GOAL ▸ Extract every line of the data below that contains the string "Instruction", copying each line in full.

EXTRACTED RECORDS ▸
_ _ _ _ _

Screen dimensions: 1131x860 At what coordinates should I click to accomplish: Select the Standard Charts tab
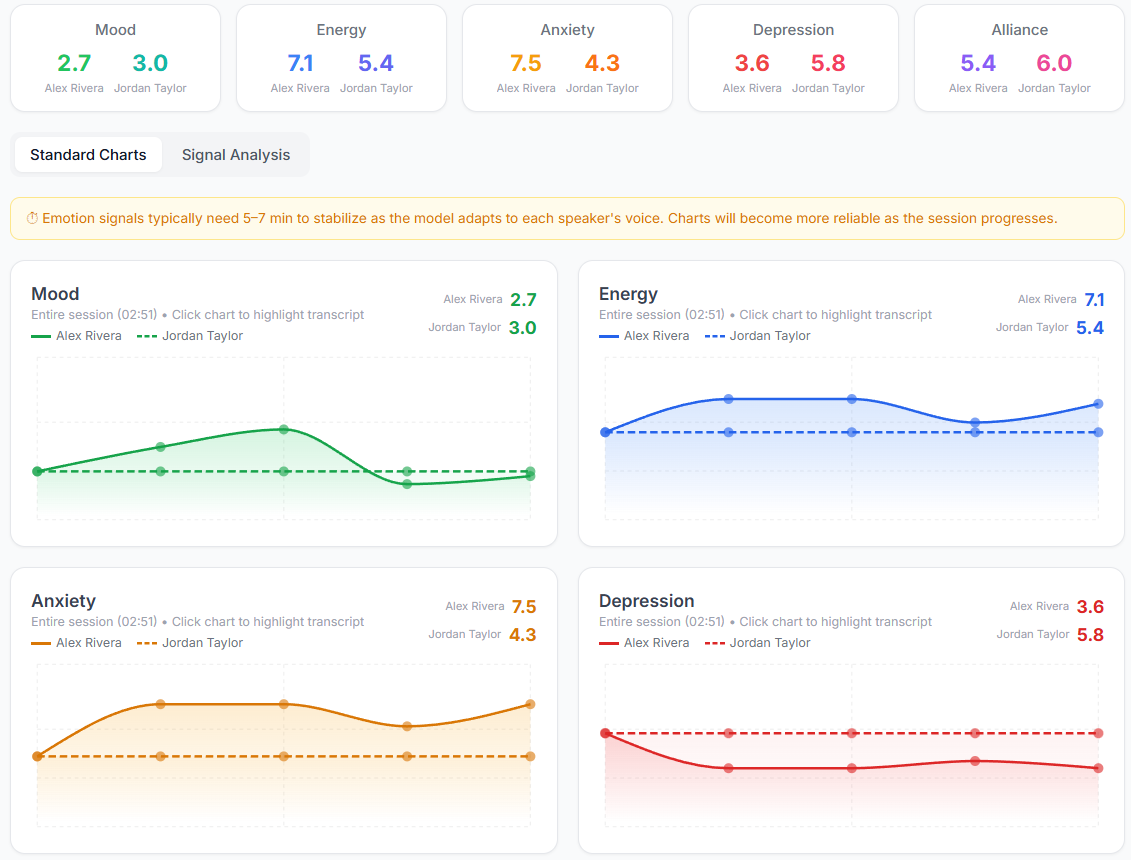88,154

_ _ _ _ _

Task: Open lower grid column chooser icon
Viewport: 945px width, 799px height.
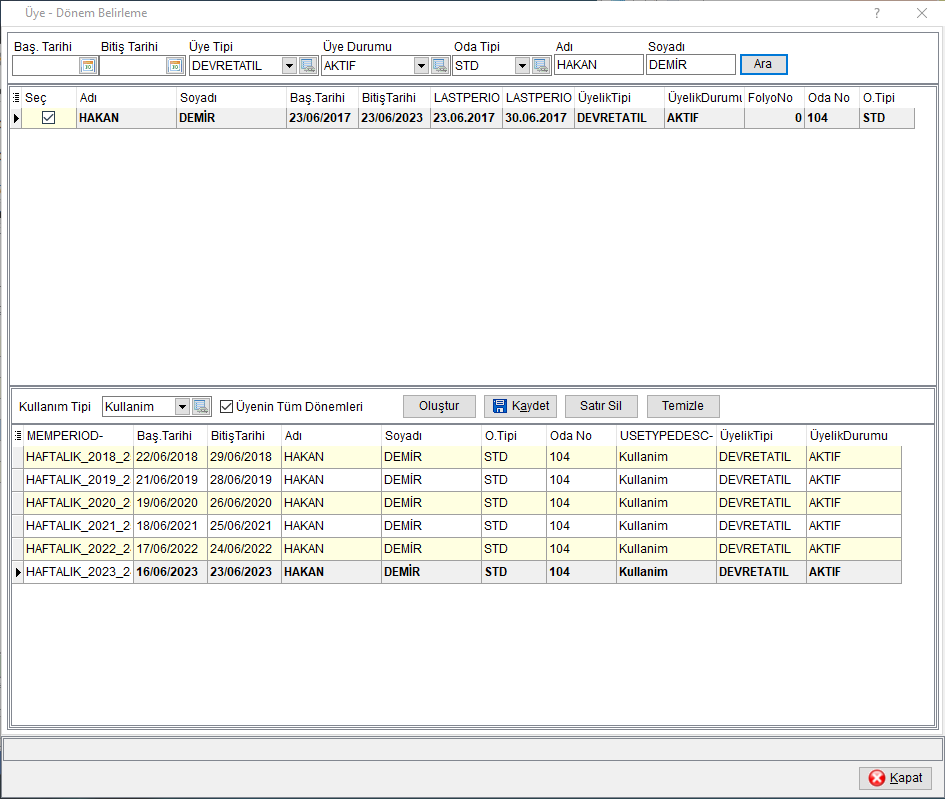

_ _ _ _ _

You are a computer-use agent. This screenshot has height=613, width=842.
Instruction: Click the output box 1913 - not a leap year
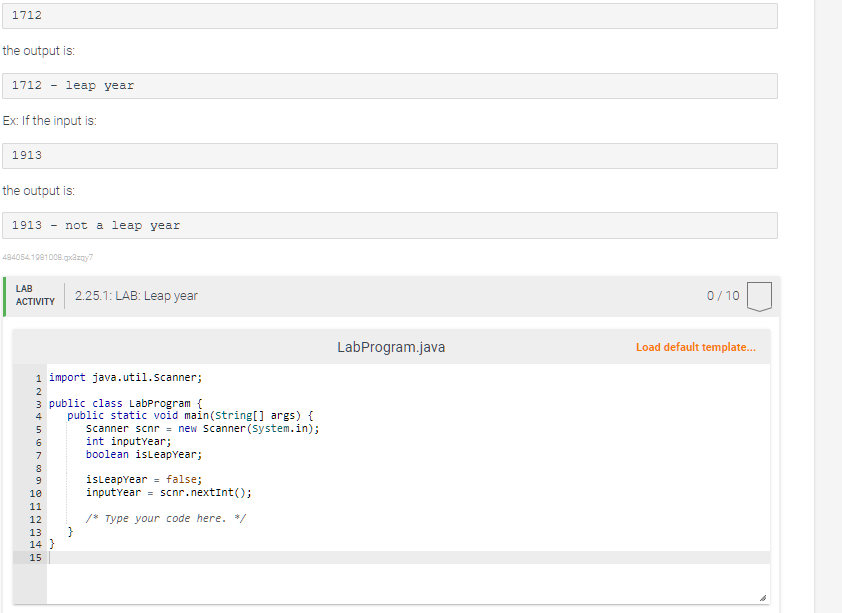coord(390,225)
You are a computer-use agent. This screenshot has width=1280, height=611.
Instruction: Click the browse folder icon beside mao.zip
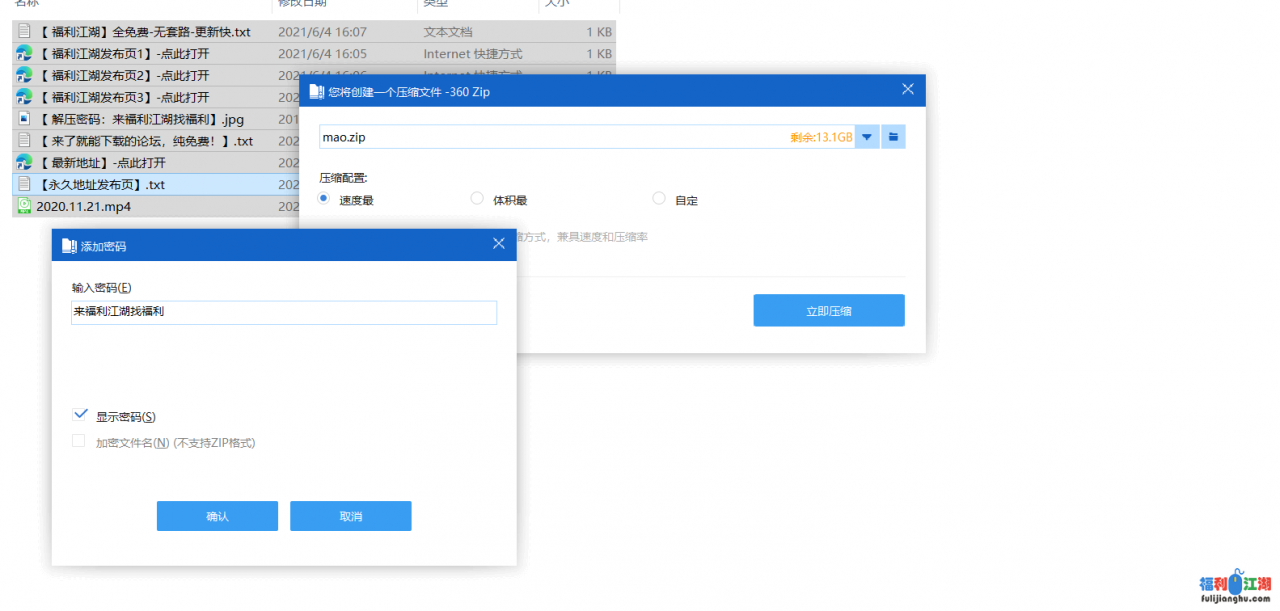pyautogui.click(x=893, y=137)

_ _ _ _ _

EXERCISE RESPONSE ▸
Instruction: Click the output box 1913 - not a leap year
Instruction: Click the browse folder icon beside mao.zip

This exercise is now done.